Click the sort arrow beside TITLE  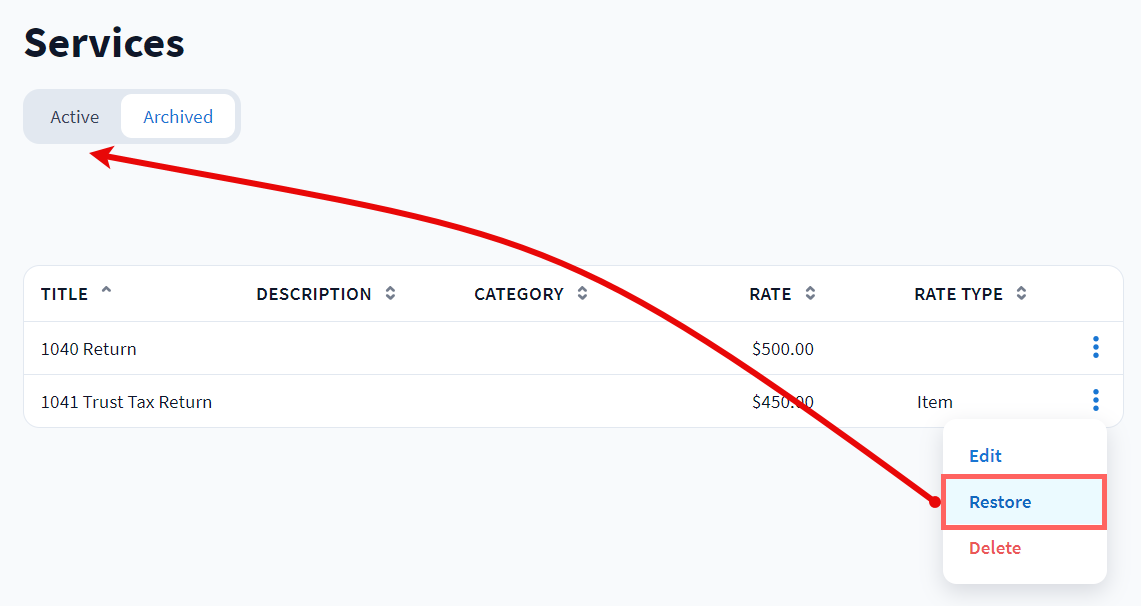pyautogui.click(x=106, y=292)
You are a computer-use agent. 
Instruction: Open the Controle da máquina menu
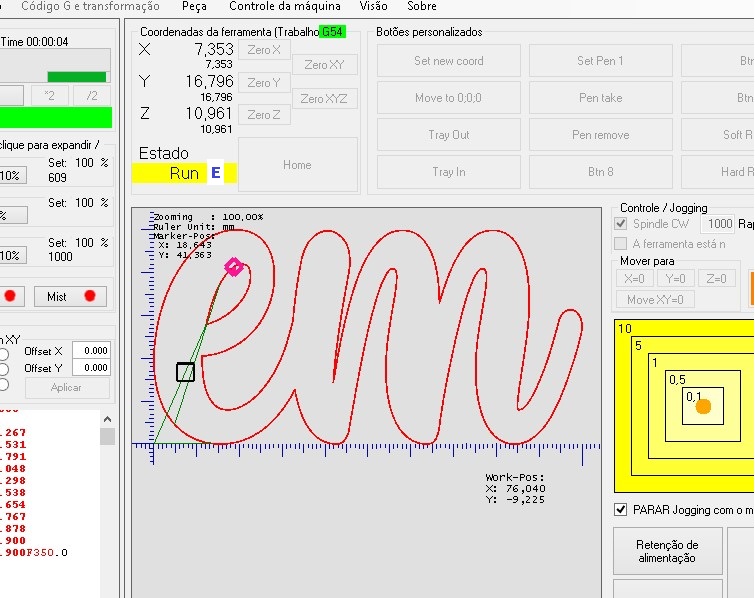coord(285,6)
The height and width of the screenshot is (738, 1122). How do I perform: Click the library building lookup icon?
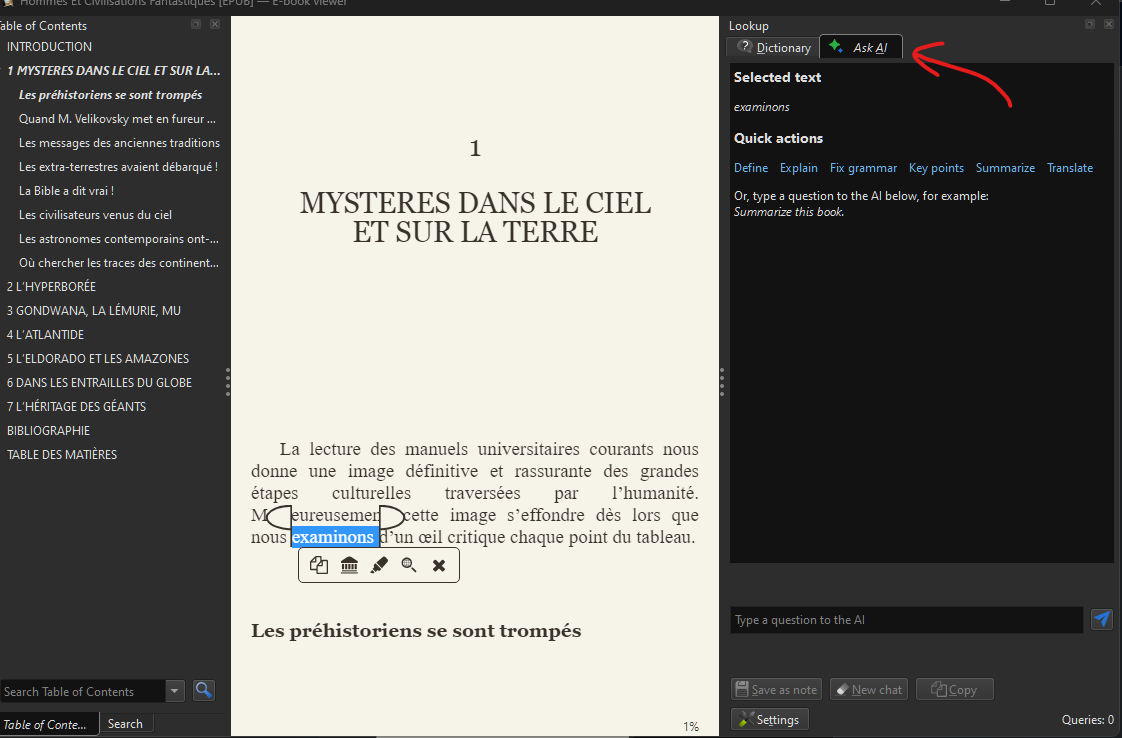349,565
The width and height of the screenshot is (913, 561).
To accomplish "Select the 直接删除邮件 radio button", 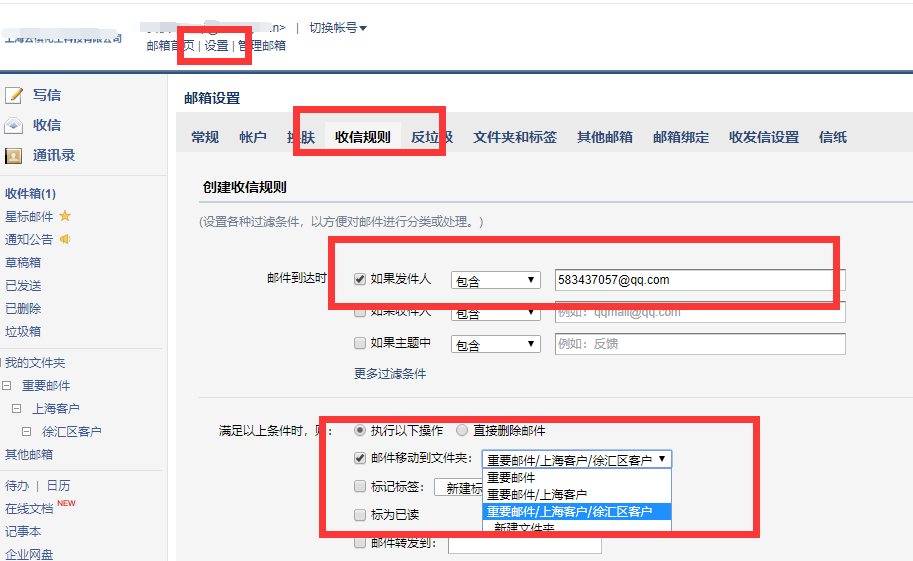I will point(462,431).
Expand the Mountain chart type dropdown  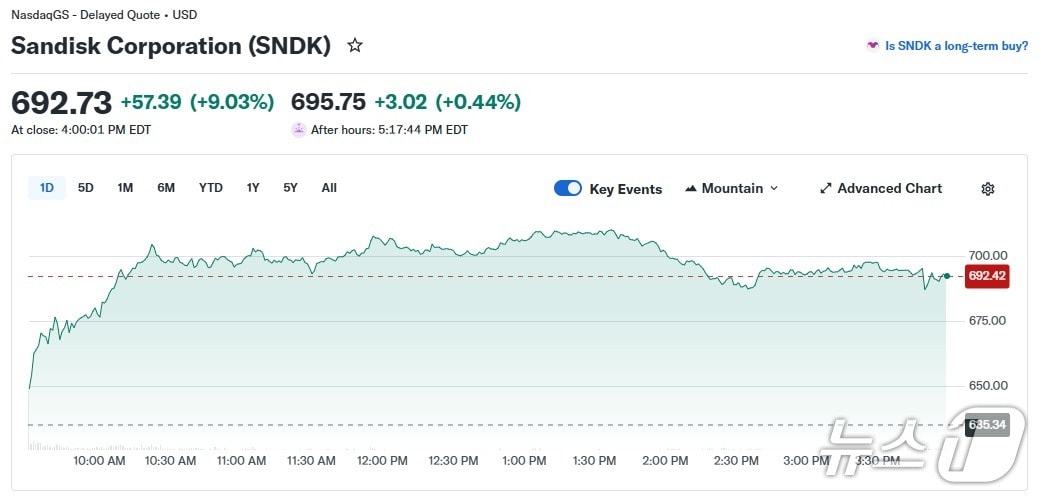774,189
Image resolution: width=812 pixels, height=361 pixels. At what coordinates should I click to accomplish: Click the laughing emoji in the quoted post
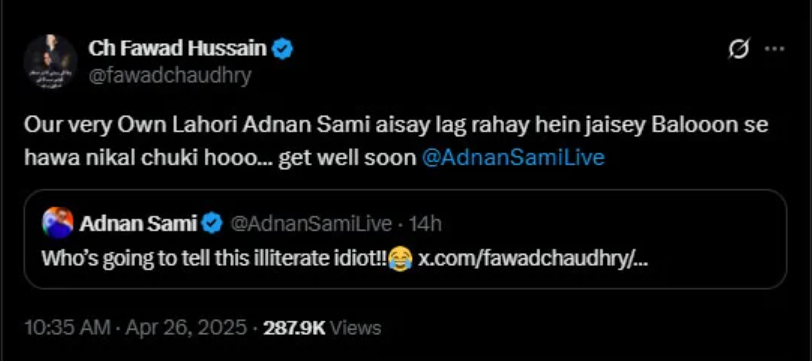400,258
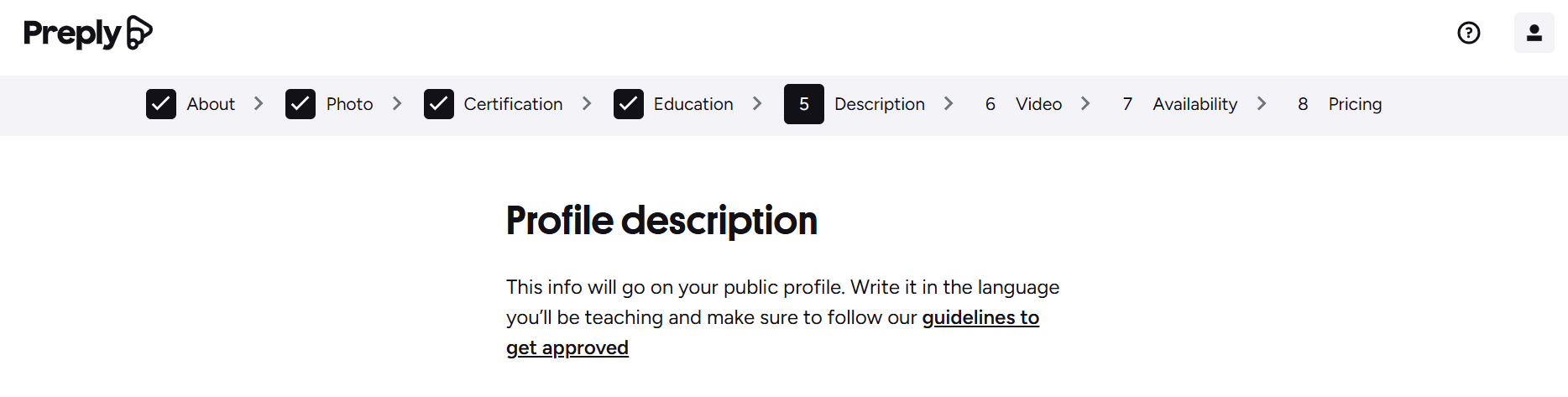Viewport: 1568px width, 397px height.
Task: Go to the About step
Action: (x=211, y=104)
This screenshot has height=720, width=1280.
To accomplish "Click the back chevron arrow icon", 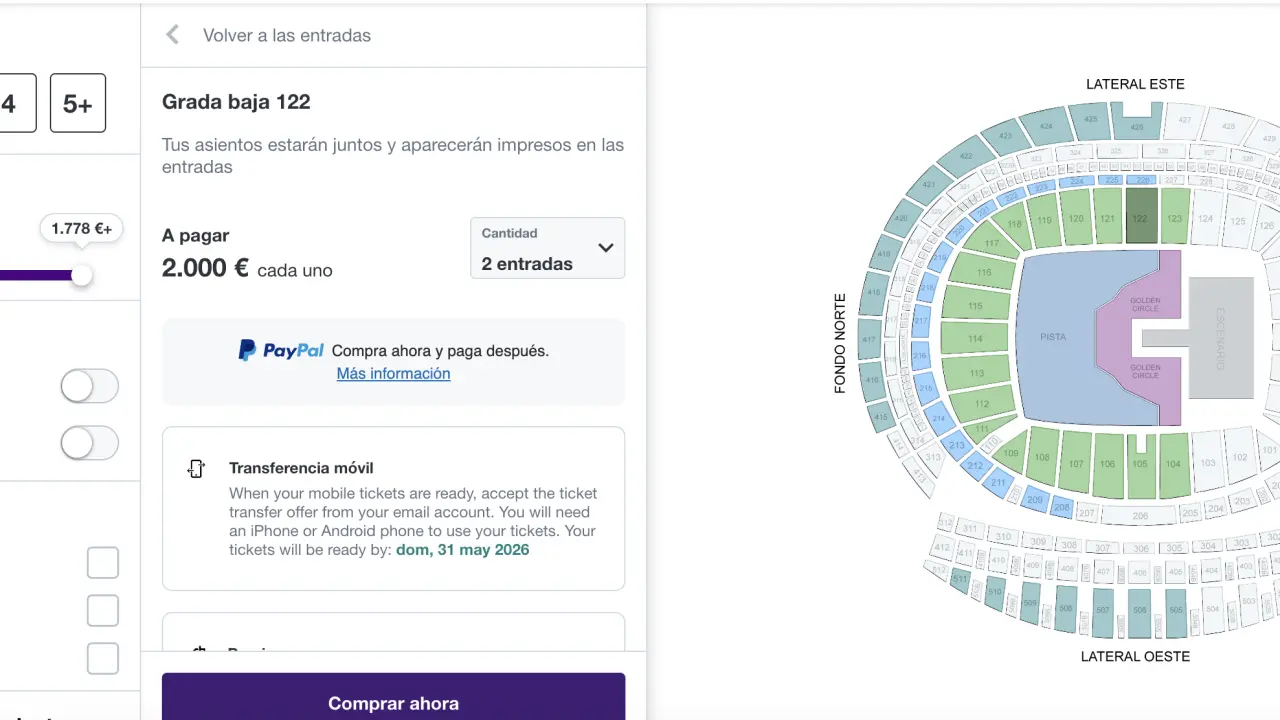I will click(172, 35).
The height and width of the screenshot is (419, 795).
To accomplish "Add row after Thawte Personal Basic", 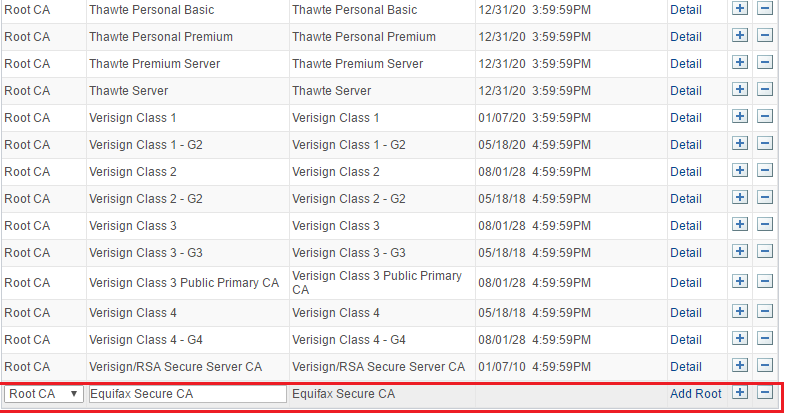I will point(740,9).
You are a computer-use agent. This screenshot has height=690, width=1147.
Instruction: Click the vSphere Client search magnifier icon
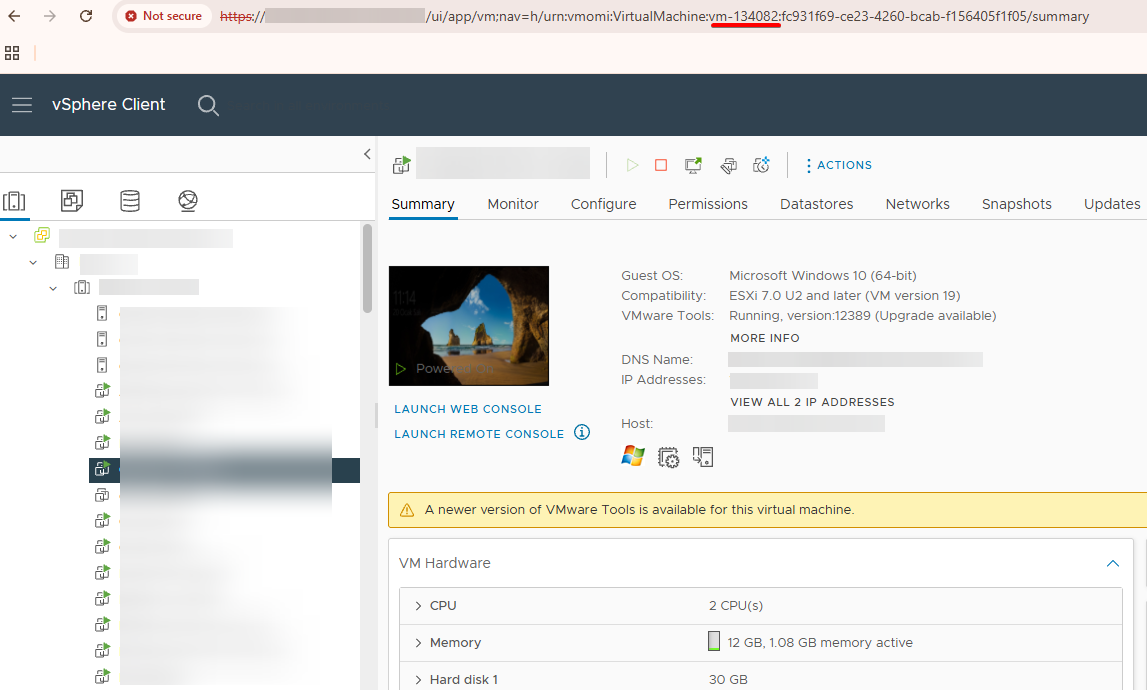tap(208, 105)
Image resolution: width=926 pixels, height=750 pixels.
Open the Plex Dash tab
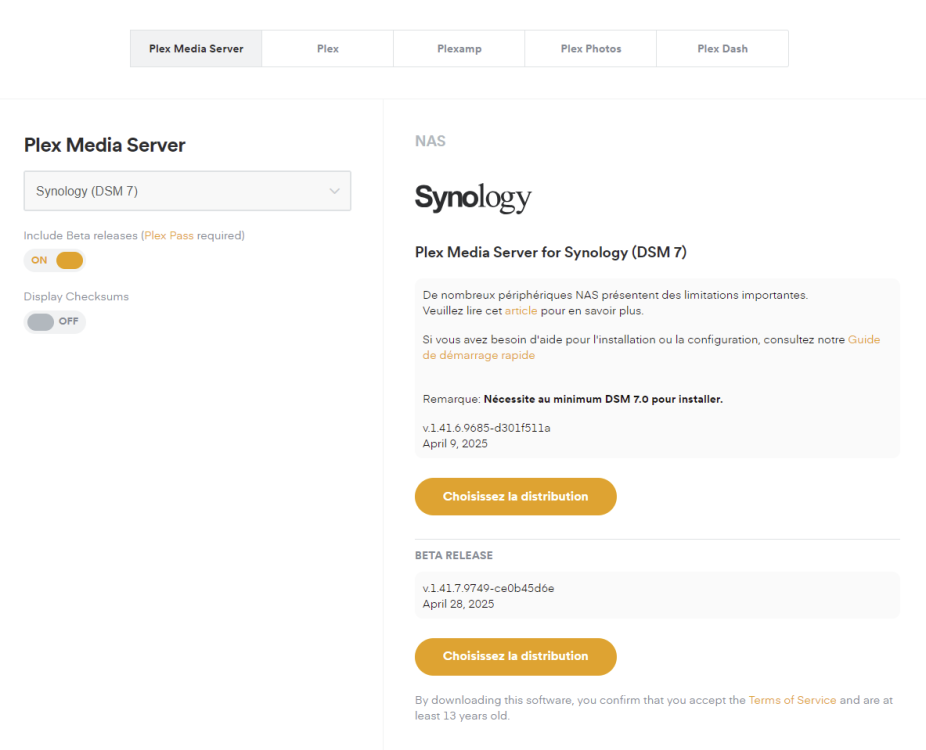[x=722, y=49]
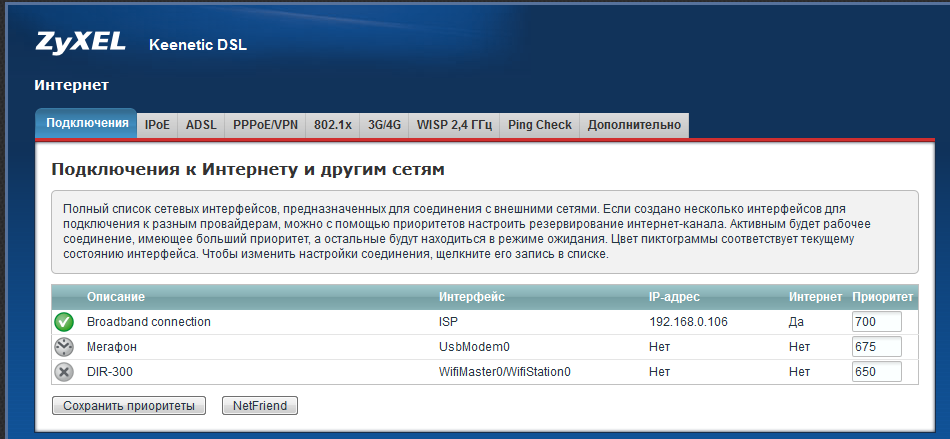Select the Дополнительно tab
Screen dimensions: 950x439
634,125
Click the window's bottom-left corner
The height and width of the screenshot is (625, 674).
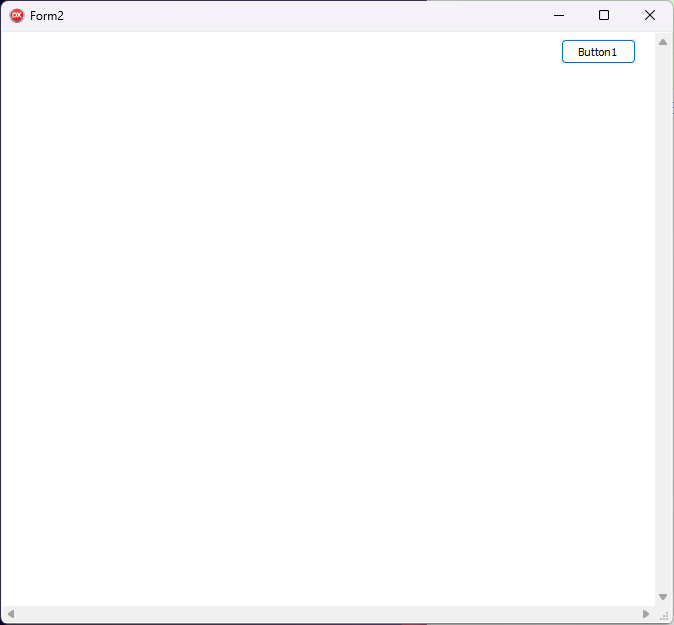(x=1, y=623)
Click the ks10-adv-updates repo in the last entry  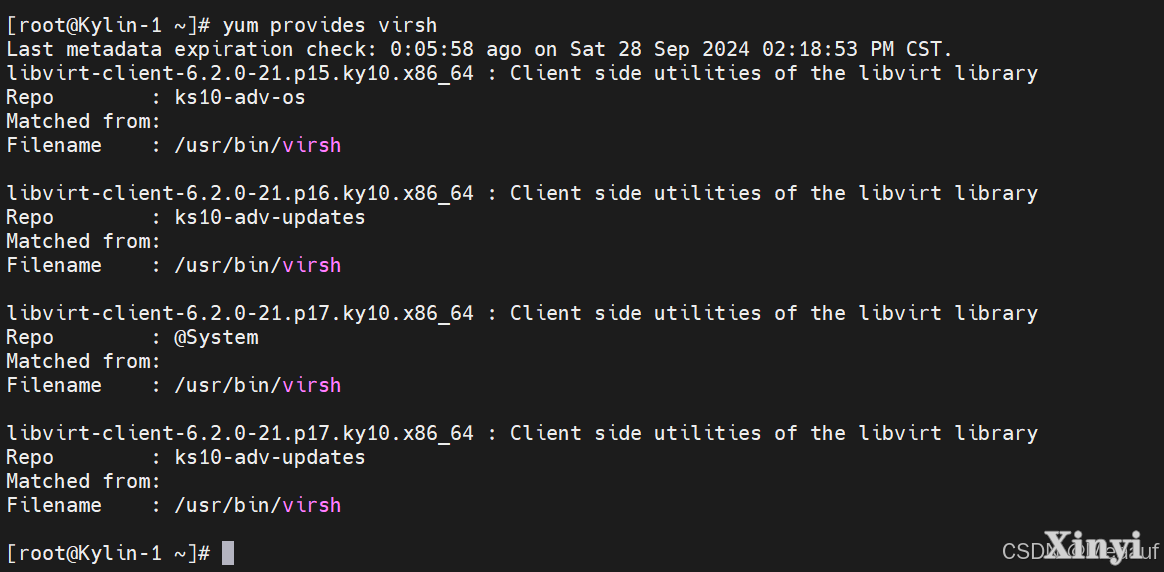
· · ·
- _Action item_: In the records above, find the line with "Instruction: Open the" and the line with "The width and". Write out exactly those lines and every one between, with no pictures and no other lines.

- _Answer for the task_:
Instruction: Open the Controle da máquina menu
coord(285,6)
The height and width of the screenshot is (738, 1122). How do I perform: Click the library building lookup icon?
349,565
The width and height of the screenshot is (913, 561).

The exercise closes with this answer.